CGG toolkit version 1.0.1 Citation: Vasileiou D, Karapiperis C, Baltsavia I, Chasapi A, Ahrén D, Janssen PJ, et al. (2023) CGG toolkit: Software components for computational genomics. PLoS Comput Biol 19(11): e1011498. https://doi.org/10.1371/journal.pcbi.1011498
We re-launch a range of established software components for computational genomics, as legacy version 1.0.1, suitable for sequence matching, masking, searching, clustering and visualization for protein family discovery, annotation and functional characterization on a genome scale.
These applications are made available online as open source and include MagicMatch, GeneCAST, support scripts for CoGenT-like sequence collections, GeneRAGE and DifFuse, supported by centrally administered bioinformatics infrastructure funding.
The toolkit may also be conceived as a flexible genome comparison software pipeline that supports research in this domain.
- MagicMatch: facilitates cross-indexing of entries at the sequence level or simply identification.
- GeneCAST: masks compositional bias in protein sequences and prepares query for sensitive searches.

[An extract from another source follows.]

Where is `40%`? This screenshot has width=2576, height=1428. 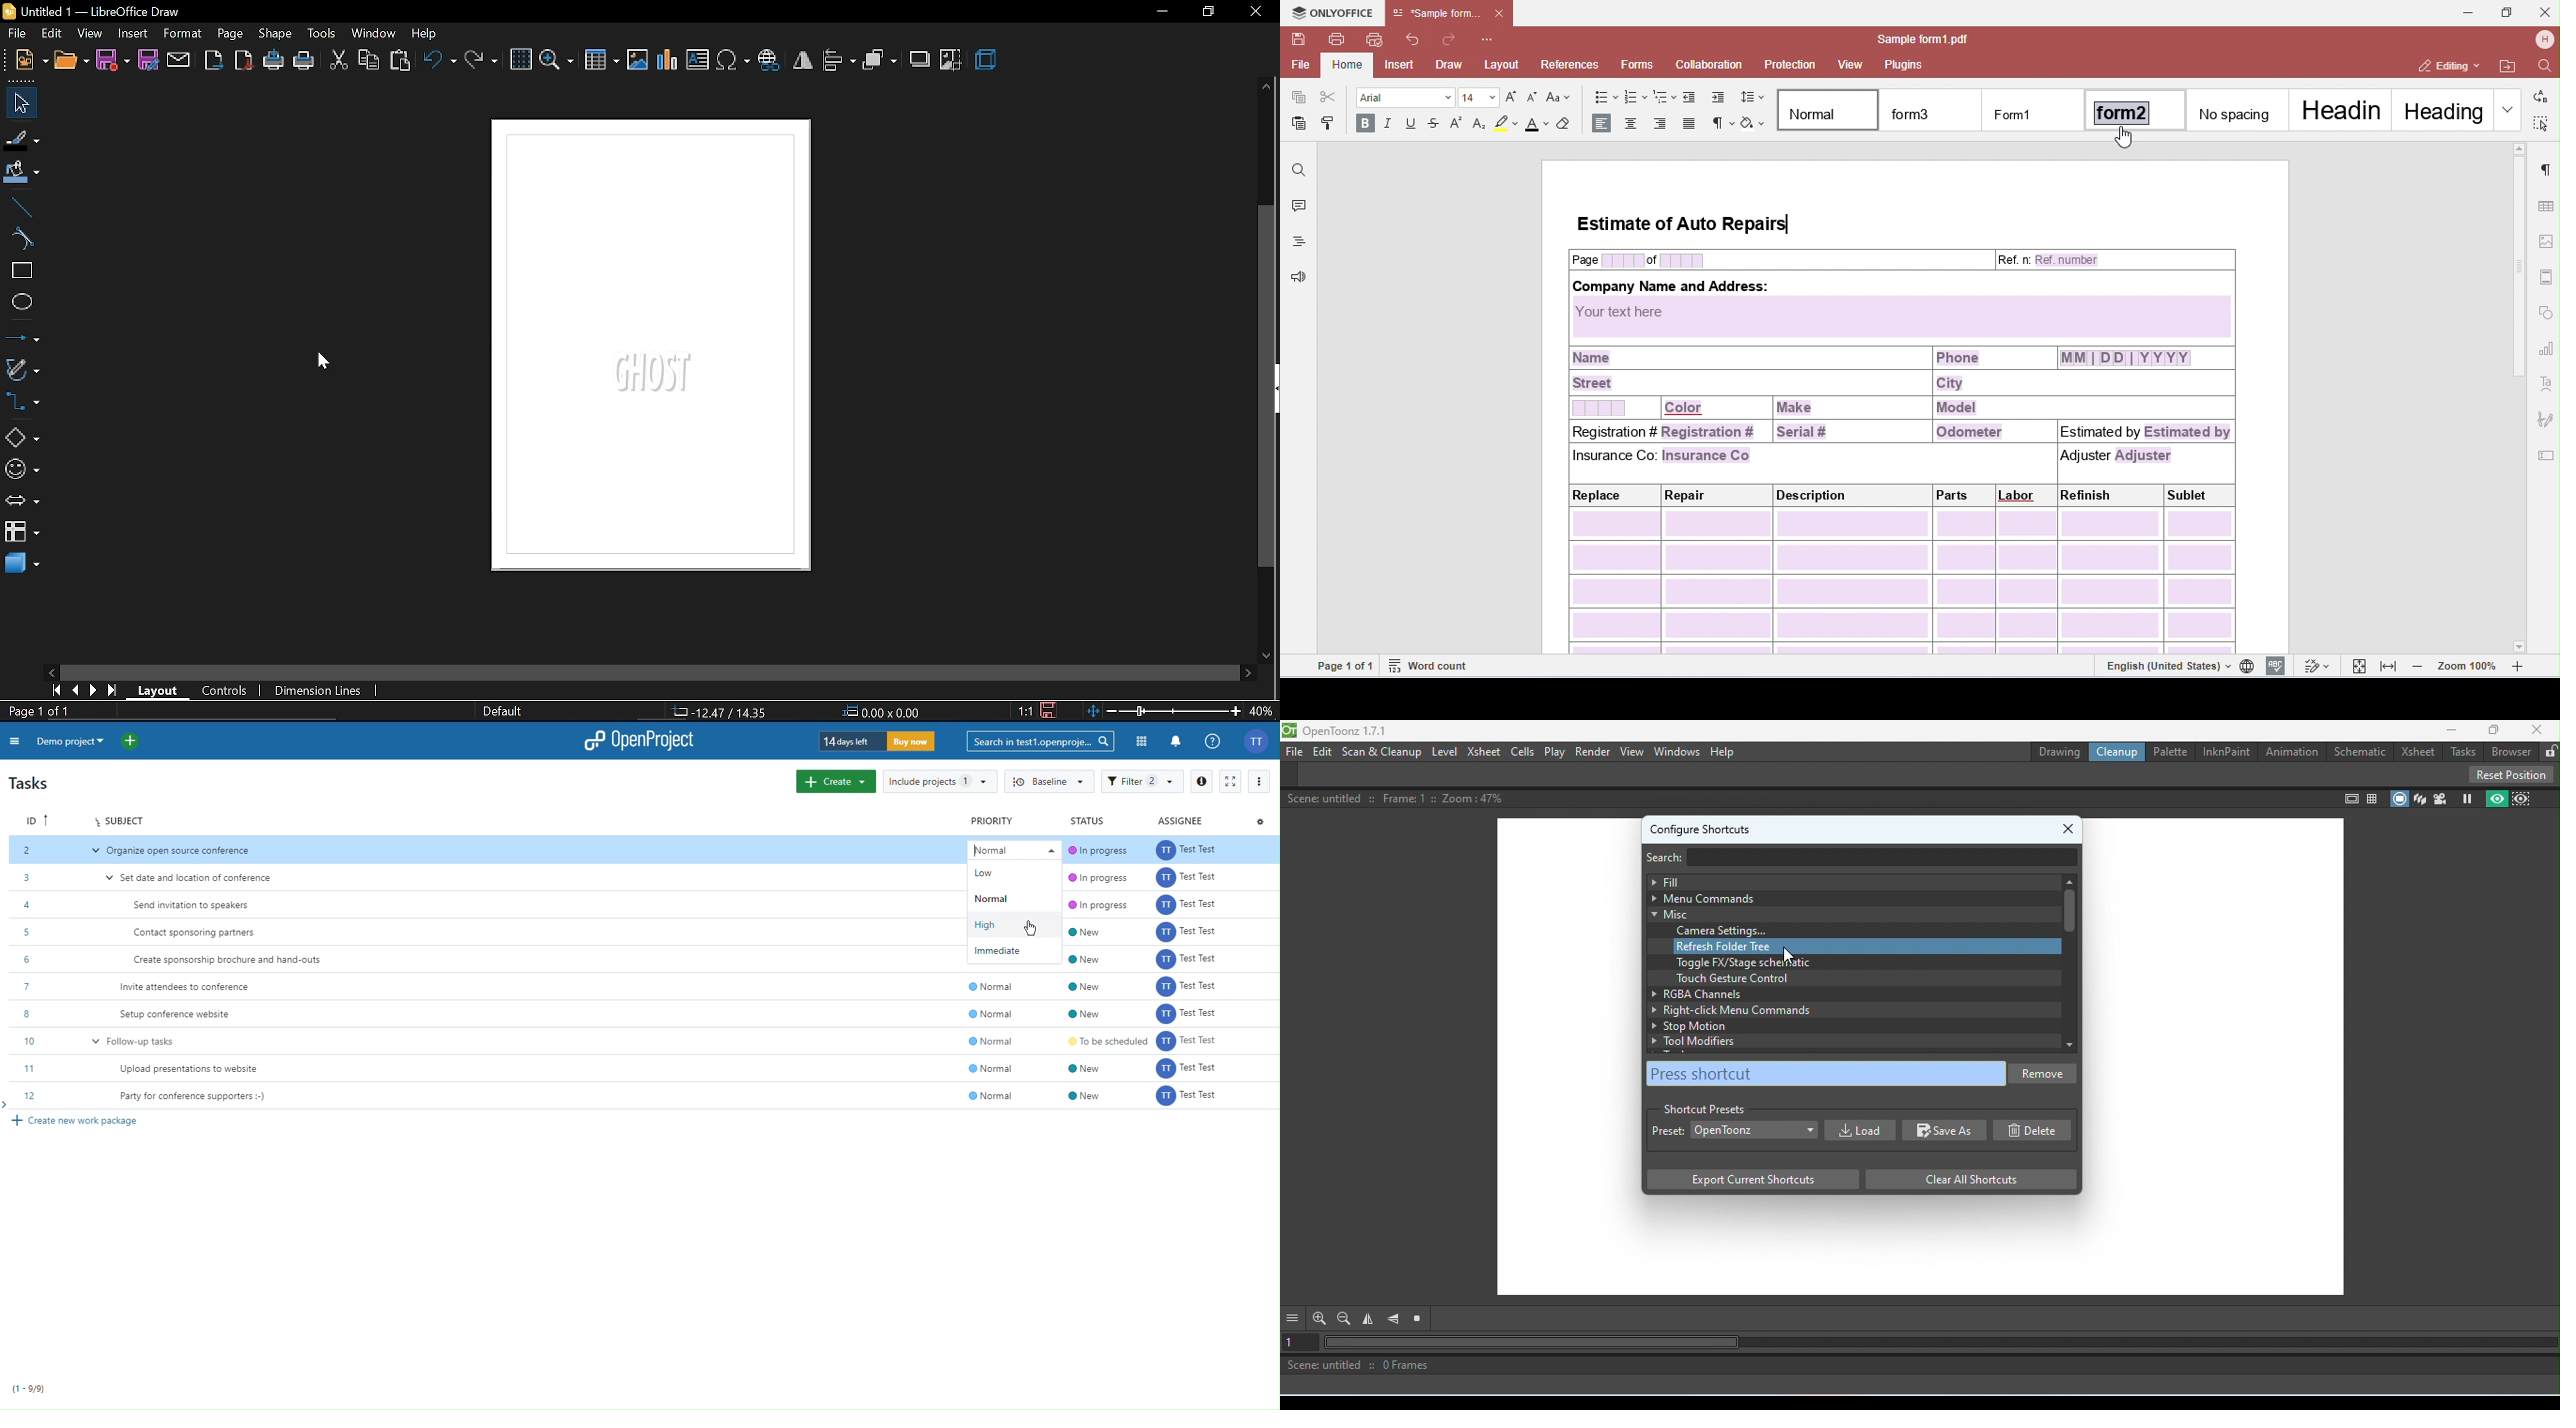
40% is located at coordinates (1262, 711).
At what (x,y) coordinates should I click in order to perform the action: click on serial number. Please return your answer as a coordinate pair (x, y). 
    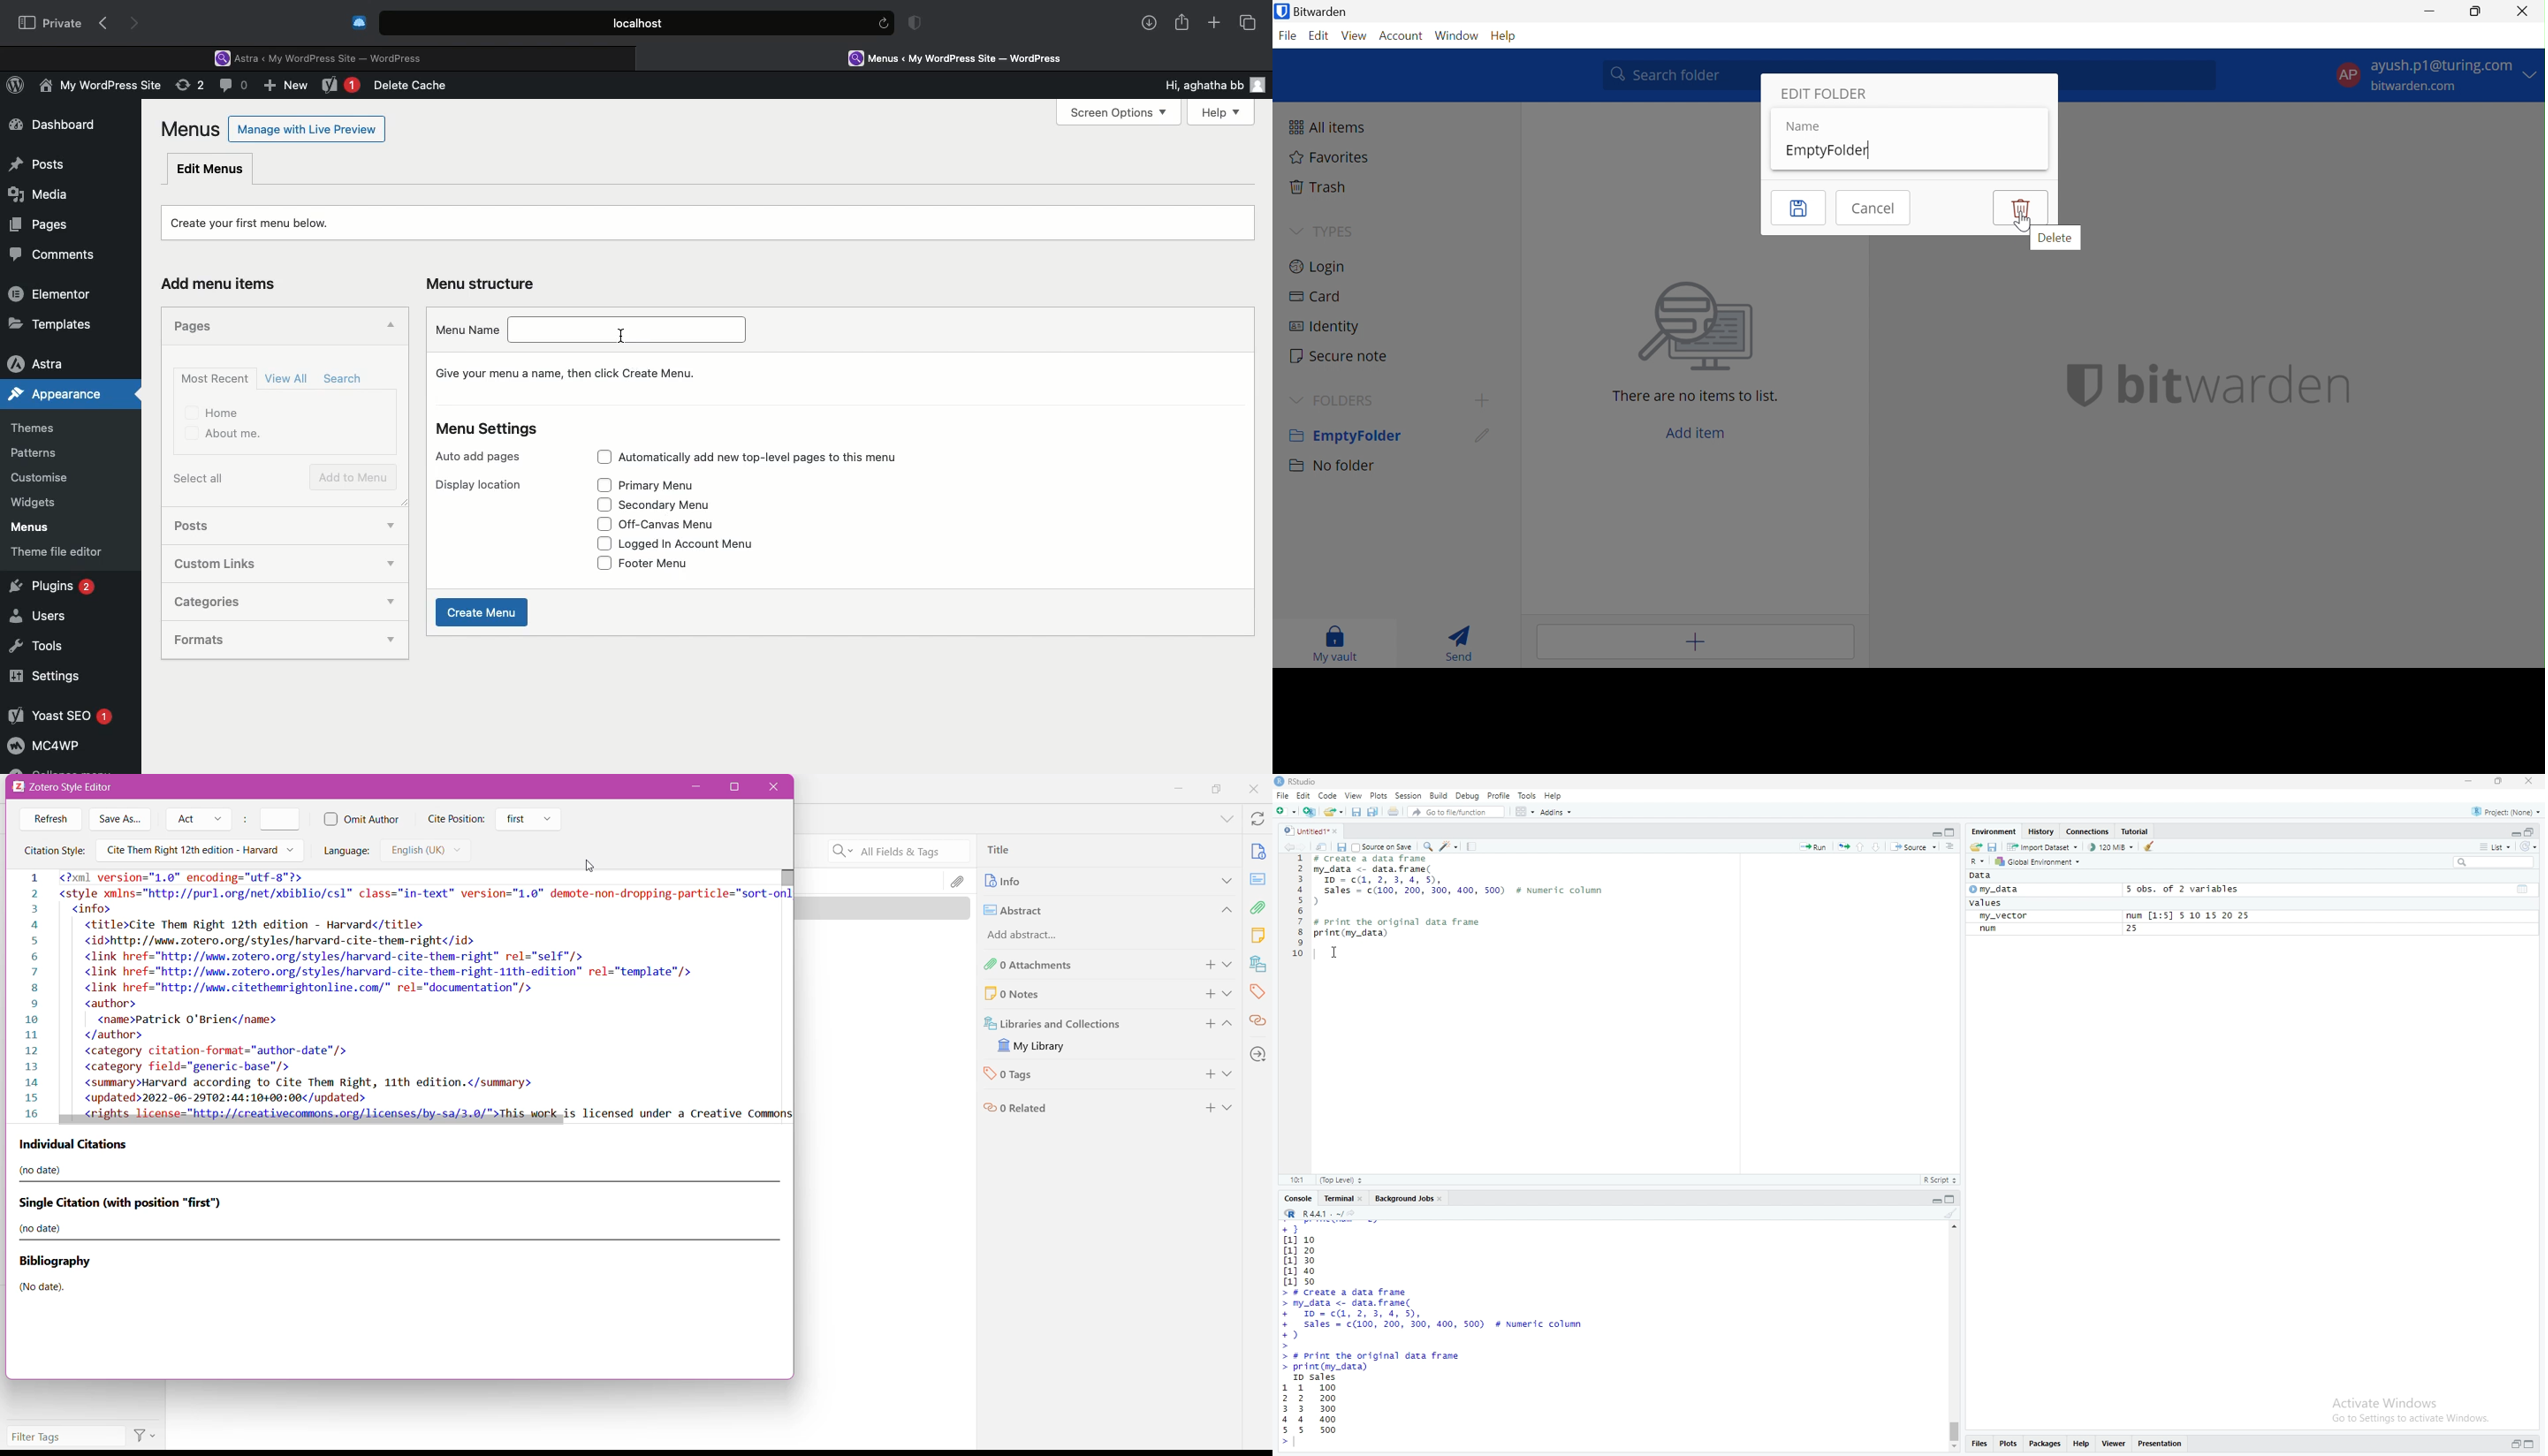
    Looking at the image, I should click on (1296, 910).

- cogent_utils: creates a uniformly named sequence set.
(following a BLAST search) -
- clustt_utils: launches Tribe-MCL and generates protein families, and input for network visualization.
- GeneRAGE: clusters protein sequence similarity tables (pairs-list) for protein family (and domain) detection.
- DifFuse: similarly to GeneRAGE, detects gene fusion events within a single genome.